When considering the option of signing an “overseas free agent,” it is worthwhile to split this category into a few different categories. On one hand we find plenty of intriguing European talent in the mold of Andres Nocioni, Sarunas Jasikevicius, Jorge Garbajosa, Walter Hermann and Fabricio Oberto and Jose Calderon, formerly undrafted players with impressive international resumes that were viewed as difference makers by the teams that signed them and spawned an increasing demand for similar caliber players from the NBA. We’ll talk about that class of players—headlined by Theo Papaloukas--in another article later this week.

On the other end of the spectrum are ex-American NCAA stars who were not good enough to make it and/or stick in the NBA immediately out of college and have polished their game in Europe to the point that they’ve become viable free agent targets this summer. Anthony Parker is the best example from last year, a player who dominated the Euroleague and finally received the credit he deserves for his phenomenal versatility by delivering an excellent season playing for the Toronto Raptors. Parker cashed in right away with a 3 year-12 million dollar contract, but there are other American players in Europe who would be more than happy to land a guaranteed deal to play in the NBA.

These are usually younger guys who haven’t become huge Euroleague commodities yet overseas, and are still holding onto hope of returning to the NBA and using their newfound skills and confidence to “break the bank” on their second contract. Playing overseas can be tough business, and there is something to be said for living in your home country, speaking your native language, and being able to have your friends and family watch you on television—even if it’s only to watch you sit on the bench.
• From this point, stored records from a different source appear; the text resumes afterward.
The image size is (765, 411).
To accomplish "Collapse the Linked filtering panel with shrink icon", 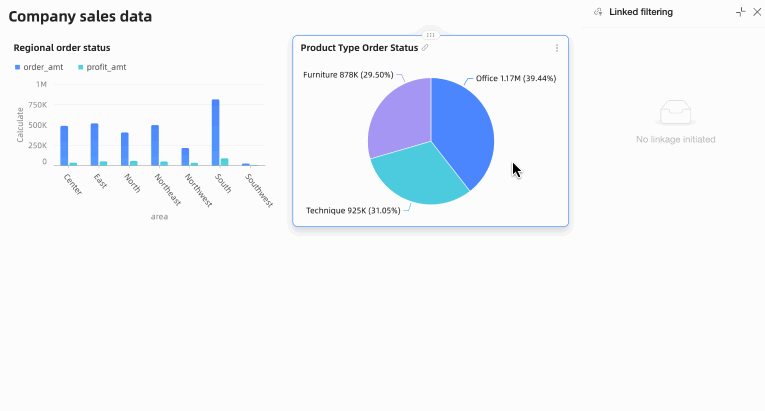I will [741, 12].
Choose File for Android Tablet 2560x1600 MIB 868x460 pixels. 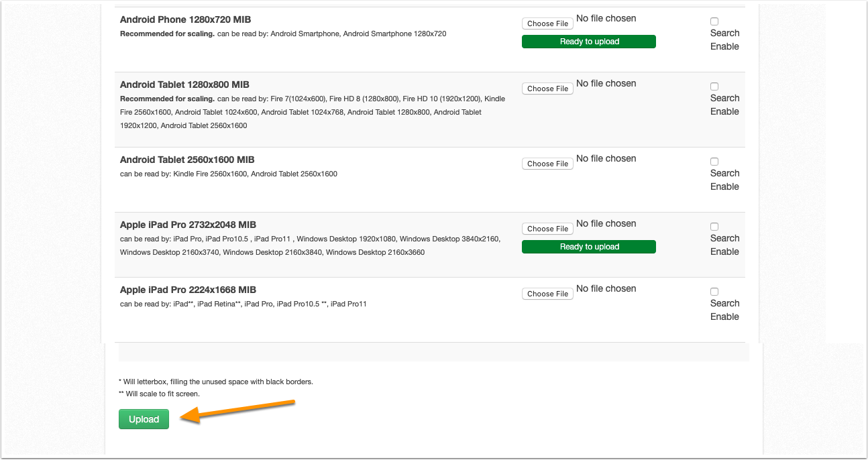(x=547, y=164)
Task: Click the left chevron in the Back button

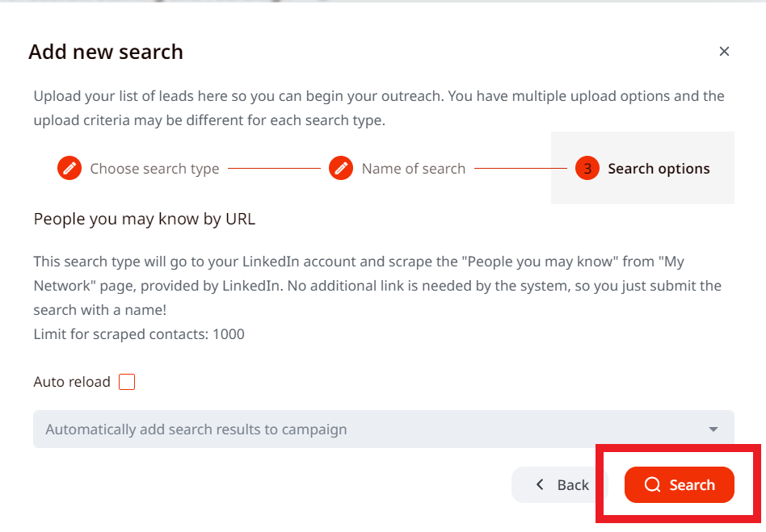Action: [x=540, y=484]
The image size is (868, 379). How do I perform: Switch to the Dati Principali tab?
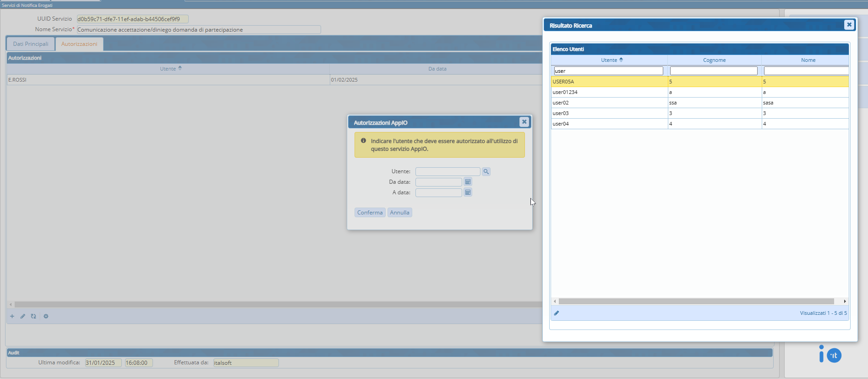pos(31,44)
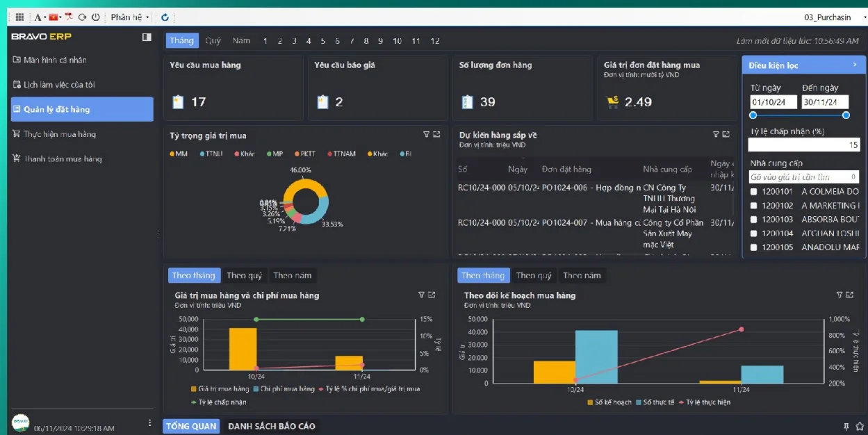Switch to the Quý period tab
868x435 pixels.
click(213, 41)
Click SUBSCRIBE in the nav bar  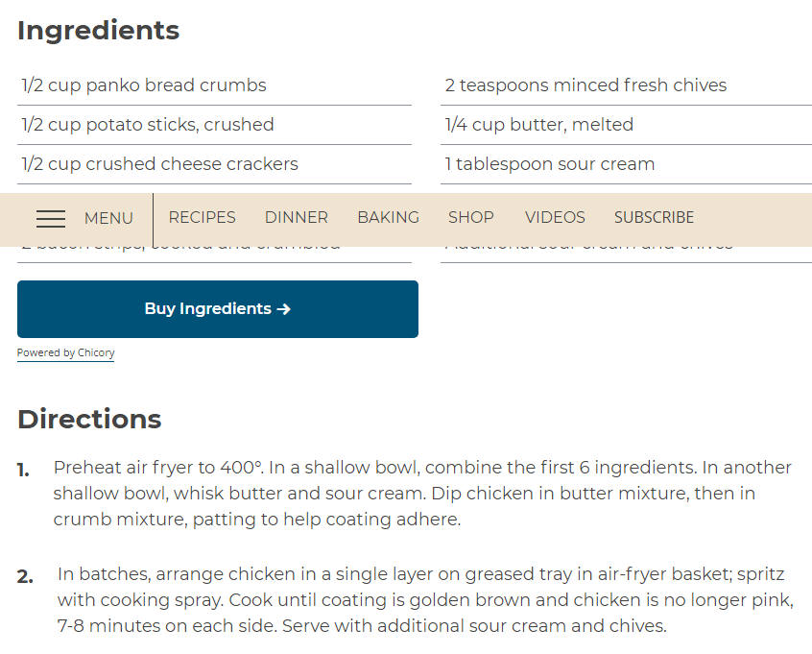point(654,217)
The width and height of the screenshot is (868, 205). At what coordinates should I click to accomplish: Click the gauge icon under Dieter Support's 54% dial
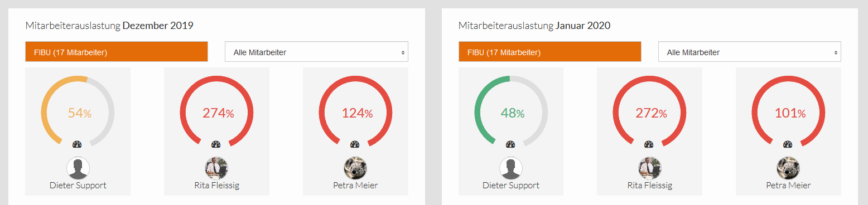tap(78, 144)
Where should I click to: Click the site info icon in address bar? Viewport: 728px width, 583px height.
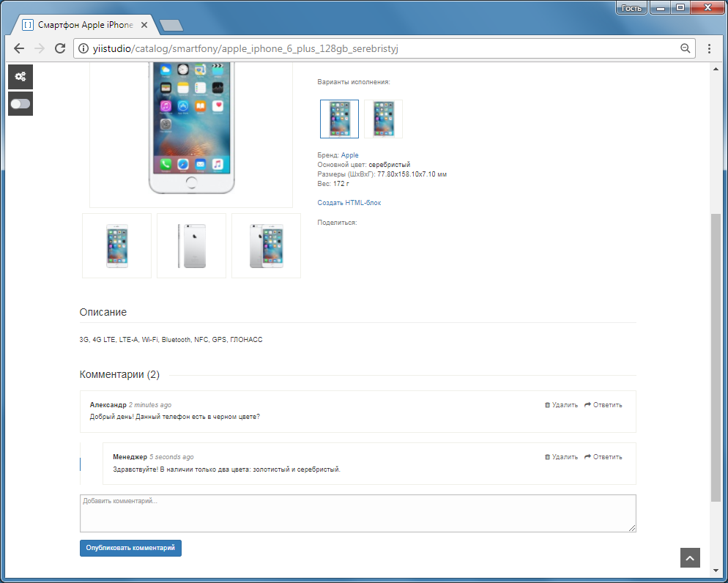83,48
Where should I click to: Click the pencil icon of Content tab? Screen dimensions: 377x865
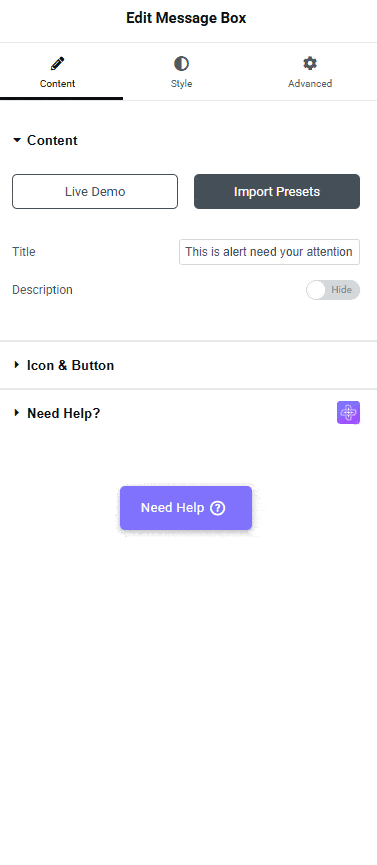(x=57, y=63)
These are the players we’ll be discussing in today’s article.

Marcus Slaughter, 6-8, Power Forward, Pinar Karisyaka (Turkey), 1985

If the name Marcus Slaughter sounds familiar to you, there is a good reason for that—he barely left the US and already should be on his way back if NBA teams are paying attention at all. Slaughter left school a year early possibly, but certainly showed that there is more than one route to making the NBA. He went to Izmir, Turkey to play for a team that does some of the best scouting, but is also notorious for not being particularly reliable in terms of paying those players on time.

Slaughter went undrafted in 2006 and immediately decided to take a six-figure gig to play for Karisyaka. The team only finished 12th in the league, but Slaughter made his impact felt immediately by averaging a double-double—13 points and 10 rebounds—which is very rare for a rookie in Europe, let alone one that should have been a senior in college.
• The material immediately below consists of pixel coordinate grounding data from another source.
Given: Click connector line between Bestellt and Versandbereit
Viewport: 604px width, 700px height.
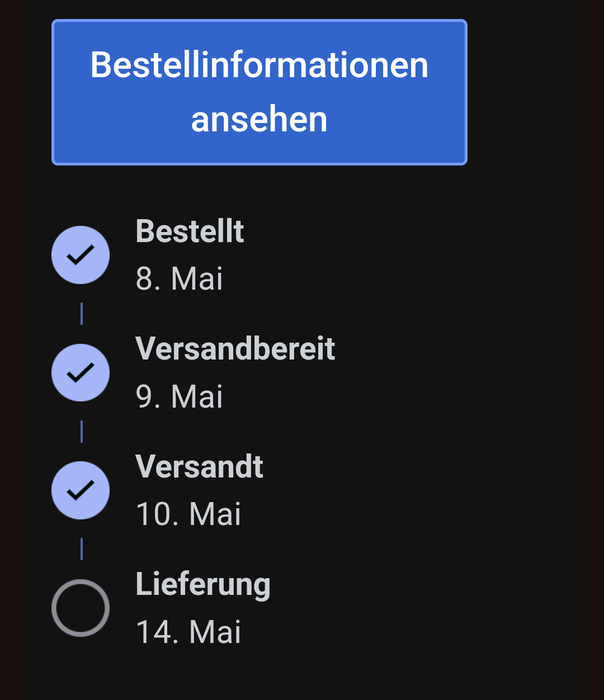Looking at the screenshot, I should [81, 314].
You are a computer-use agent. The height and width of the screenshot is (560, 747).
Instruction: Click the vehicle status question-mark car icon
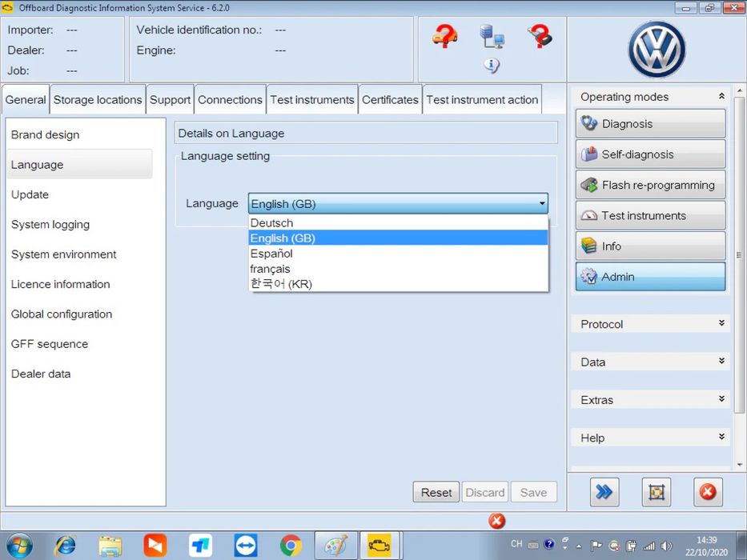point(445,36)
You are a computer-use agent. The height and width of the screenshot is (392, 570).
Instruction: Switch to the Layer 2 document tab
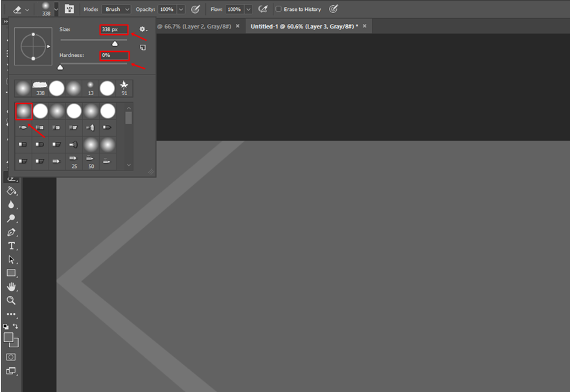(x=194, y=26)
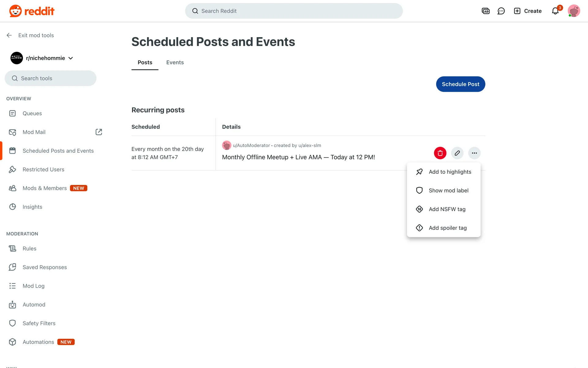
Task: Click the Create post button
Action: point(528,11)
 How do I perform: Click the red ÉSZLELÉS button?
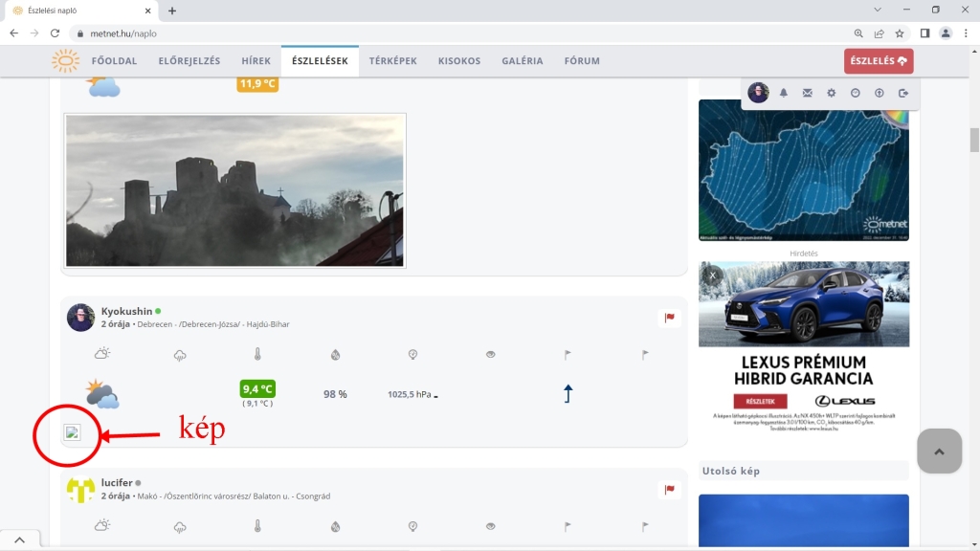(878, 61)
Slaughter is a fantastic athlete with a 6-11 wingspan and a fantastic frame—and should be able to translate his rebounding ability over to the NBA, particularly on the offensive glass. He still has work to do on his mid-range jumper and overall perimeter skills, but there is surely a place for him somewhere in the league in a role similar to the one James Singleton played over the past two years with the Clippers. He’s already reportedly drawing heavy interest from a few NBA teams, and would be a solid target to sign for the minimum.

Aaron Miles, 6-1, Point Guard, Pau Orthez (France), 1983

The all-time assist leader in Kansas history, Aaron Miles is quite a familiar name with NBA teams. He hasn’t quite found a way to latch onto a team since going undrafted in 2005, but surely made a great case for himself as an NBA player this past season. Pau Orthez quickly found out that they made the wrong choice early on by signing John Gilchrist, and decided to bring in Miles to help get their season back on track. Miles did that and then some, helping Pau to reach the Top 16 of the Euroleague for the first time in their history, knocking off mighty CSKA Moscow once in the process, and finishing 2nd in the French league in assists with 5.8 per game. Things weren’t all that rosy as Pau did miss the Pro A playoffs, but Miles regardless had a very nice season.

He’ll be playing with the Washington Wizards summer league next week, and in our estimation should have a good chance at making the team. He’s a pass-first point guard who is as steady and mistake-free as they come. He also plays fantastic defense, but has never been known as a scorer or outside shooting threat, something that we saw sparks of improvement from in the summer league last year. At the very worst, he’s a cheap 3rd string point guard to sign for the minimum, although we think he can be more than that.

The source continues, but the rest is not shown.